You can also import URLs, too. The Dhall Prelude is hosted using IPFS (a distributed and immutable filesystem), and you can browse the Prelude here:

https://ipfs.io/ipfs/QmcTbCdS21pCxXysTzEiucDuwwLWbLUWNSKwkJVfwpy2zK/Prelude/

Anything from the Prelude can be used by just pasting the URL into your program:

$ dhall
https://ipfs.io/ipfs/QmcTbCdS21pCxXysTzEiucDuwwLWbLUWNSKwkJVfwpy2zK/Prelude/Natural/sum
([+2, +3, +5] : List Natural)
<Ctrl-D>
Natural

+10

... although usually you want to assign the URL to a shorter name for readability:

let sum = https://ipfs.io/ipfs/QmcTbCdS21pCxXysTzEiucDuwwLWbLUWNSKwkJVfwpy2zK/Prelude/Natural/sum 
in  sum ([+2, +3, +5] : List Natural)

You're not limited to IPFS for hosting Dhall expressions. Any pastebin, web server, or Github repository that can serve raw UTF8 text can host a Dhall expression for others to use.

Error messages

Dhall outputs helpful error messages when things go wrong. For example, suppose that we change our type file to something that's not a type:

$ echo "1" > type
$ dhall <<< "./function ./switch"
Use "dhall --explain" for detailed errors

↳ ./function 

f : 1

Error: Not a function

f False

function:1:19

By default Dhall gives a concise summary of what broke. The error message begins with a trail of breadcrumbs pointing to which file in your import graph is broken:

↳ ./function 

In this case, the error is located in the ./function file that we imported.

Then the next part of the error message is a context that prints the types of all values that are in scope:

f : 1

... which says that only value named f is in scope and f has type 1 (Uh oh!)

The next part is a brief summary of what went wrong:

Error: Not a function

... which says that we are using something that's not a function

The compiler then prints the code fragment so we can see at a glance what is wrong with our code before we even open the file:

f False

The above fragment is wrong because f is not a function, but we tried to apply f to an argument.

Finally, the compiler prints out the file, column, and line number so that we can jump to the broken code fragment and fix the problem:

function:1:19

This says that the problem is located in the file named function at row 1 and column 19.

Detailed error messages

But wait, there's more!
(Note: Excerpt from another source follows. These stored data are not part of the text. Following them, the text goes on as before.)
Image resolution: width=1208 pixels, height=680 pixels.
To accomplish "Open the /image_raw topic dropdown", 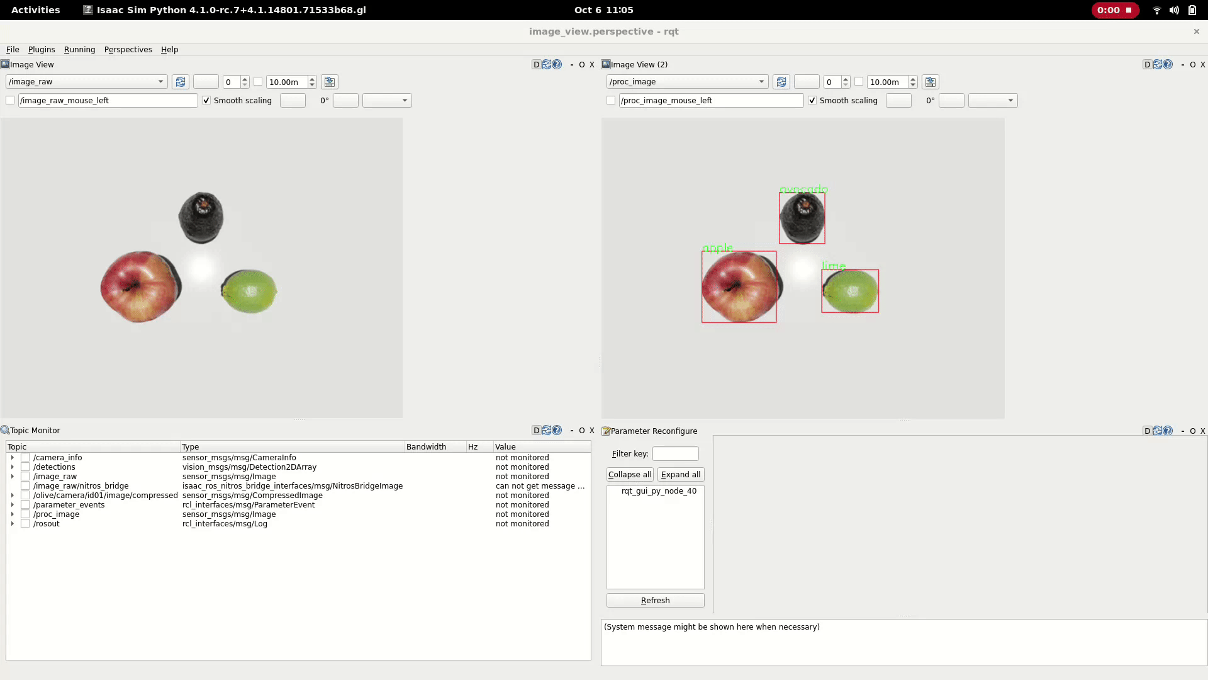I will pos(86,82).
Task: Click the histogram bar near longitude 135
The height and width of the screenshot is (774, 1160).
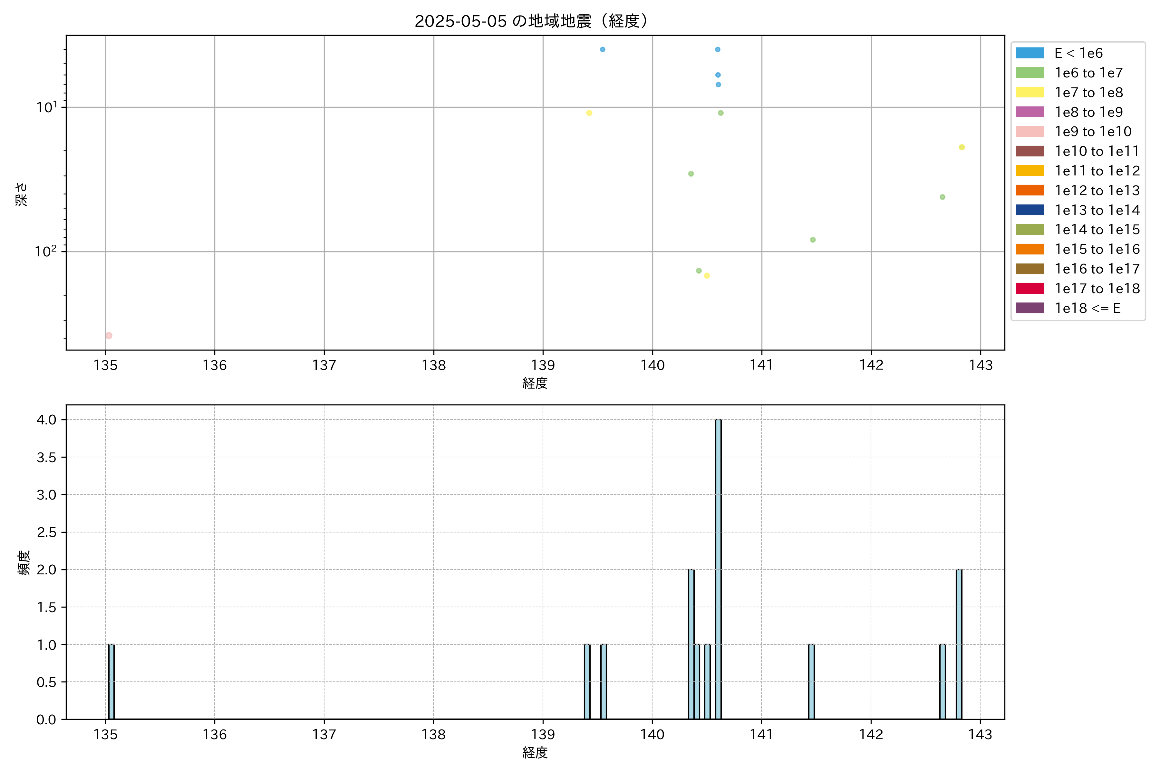Action: click(x=111, y=681)
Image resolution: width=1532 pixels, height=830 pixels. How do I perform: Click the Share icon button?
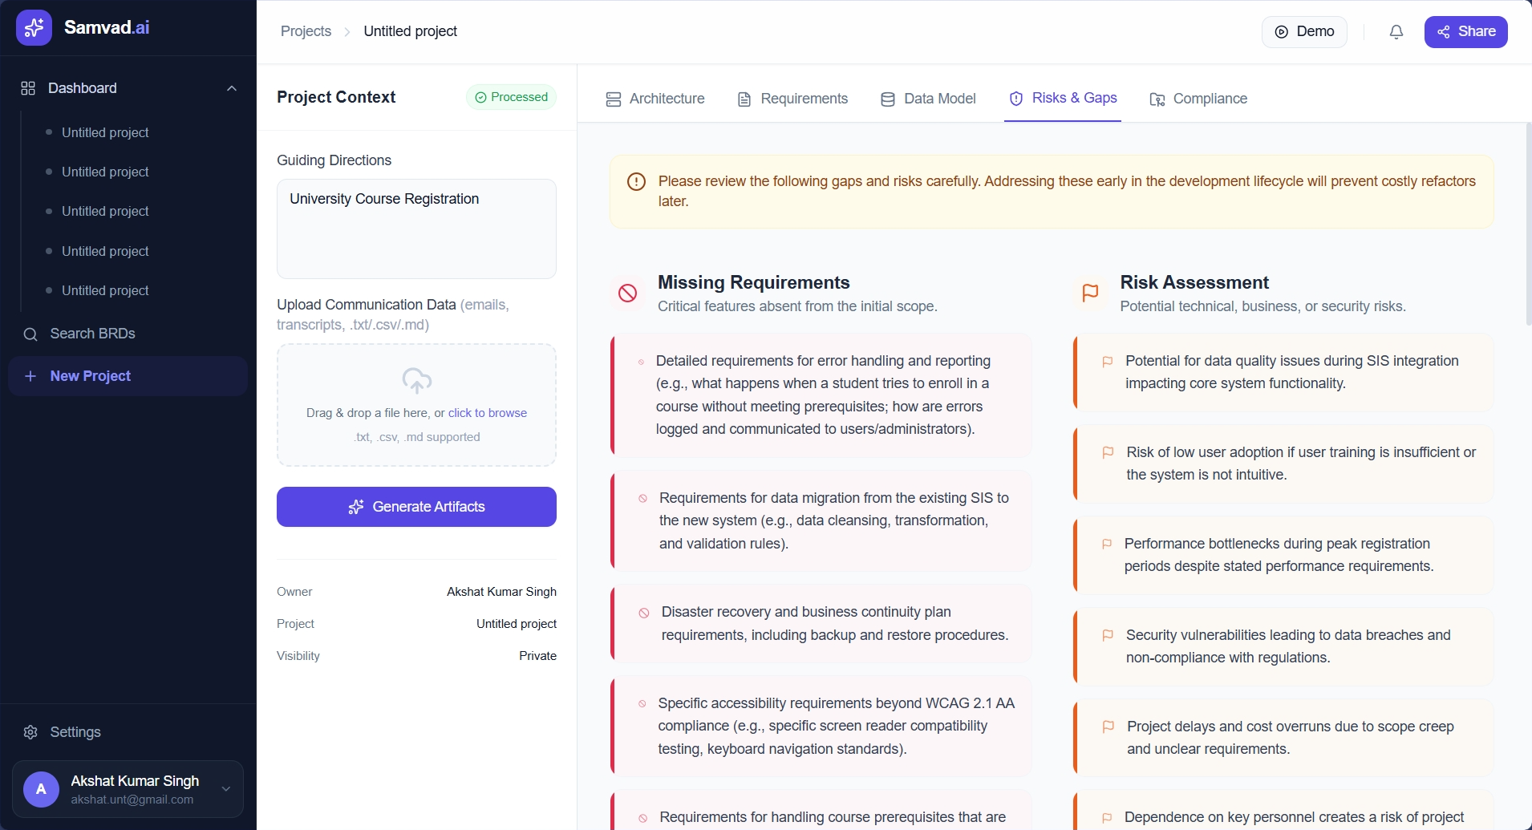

You might have noticed this line at the beginning of the error message:

Use "dhall --explain" for detailed errors

Let's add the --explain flag to see what happens:

$ dhall --explain <<< "./function ./switch"

↳ ./function 

f : 1

Error: Not a function

Explanation: Expressions separated by whitespace denote function application,
like this:


    ┌─────┐
    │ f x │  This denotes the function ❰f❱ applied to an argument named ❰x❱ 
    └─────┘


A function is a term that has type ❰a → b❱ for some ❰a❱ or ❰b❱.  For example,
the following expressions are all functions because they have a function type:


                        The function's input type is ❰Bool❱
                        ⇩
    ┌───────────────────────────────┐
    │ λ(x : Bool) → x : Bool → Bool │  User-defined anonymous function
    └───────────────────────────────┘
                               ⇧
                               The function's output type is ❰Bool❱


                     The function's input type is ❰Natural❱
                     ⇩
    ┌───────────────────────────────┐
    │ Natural/even : Natural → Bool │  Built-in function
    └───────────────────────────────┘
                               ⇧
                               The function's output type is ❰Bool❱


                        The function's input kind is ❰Type❱
                        ⇩
    ┌───────────────────────────────┐
    │ λ(a : Type) → a : Type → Type │  Type-level functions are still functions
    └───────────────────────────────┘
                               ⇧
                               The function's output kind is ❰Type❱


             The function's input kind is ❰Type❱
             ⇩
    ┌────────────────────┐
    │ List : Type → Type │  Built-in type-level function
    └────────────────────┘
                    ⇧
                    The function's output kind is ❰Type❱


                        Function's input has kind ❰Type❱
                        ⇩
    ┌─────────────────────────────────────────────────┐
    │ List/head : ∀(a : Type) → (List a → Optional a) │  A function can return
    └─────────────────────────────────────────────────┘  another function
                                ⇧
                                Function's output has type ❰List a → Optional a❱


                       The function's input type is ❰List Text❱
                       ⇩
    ┌────────────────────────────────────────────┐
    │ List/head Text : List Text → Optional Text │  A function applied to an
    └────────────────────────────────────────────┘  argument can be a function
                                   ⇧
                                   The function's output type is ❰Optional Text❱


An expression is not a function if the expression's type is not of the form
❰a → b❱.  For example, these are not functions:


    ┌─────────────┐
    │ 1 : Integer │  ❰1❱ is not a function because ❰Integer❱ is not the type of
    └─────────────┘  a function


    ┌────────────────────────┐
    │ Natural/even +2 : Bool │  ❰Natural/even +2❱ is not a function because
    └────────────────────────┘  ❰Bool❱ is not the type of a function


    ┌──────────────────┐
    │ List Text : Type │  ❰List Text❱ is not a function because ❰Type❱ is not
    └──────────────────┘  the type of a function


You tried to use the following expression as a function:

↳ f

... but this expression's type is:

↳ 1

... which is not a function type

────────────────────────────────────────────────────────────────────────────────

f False

function:1:19

We get a brief language tutorial explaining the error message in excruciating detail. These mini-tutorials target beginners who are still learning the language and want to better understand what error messages mean.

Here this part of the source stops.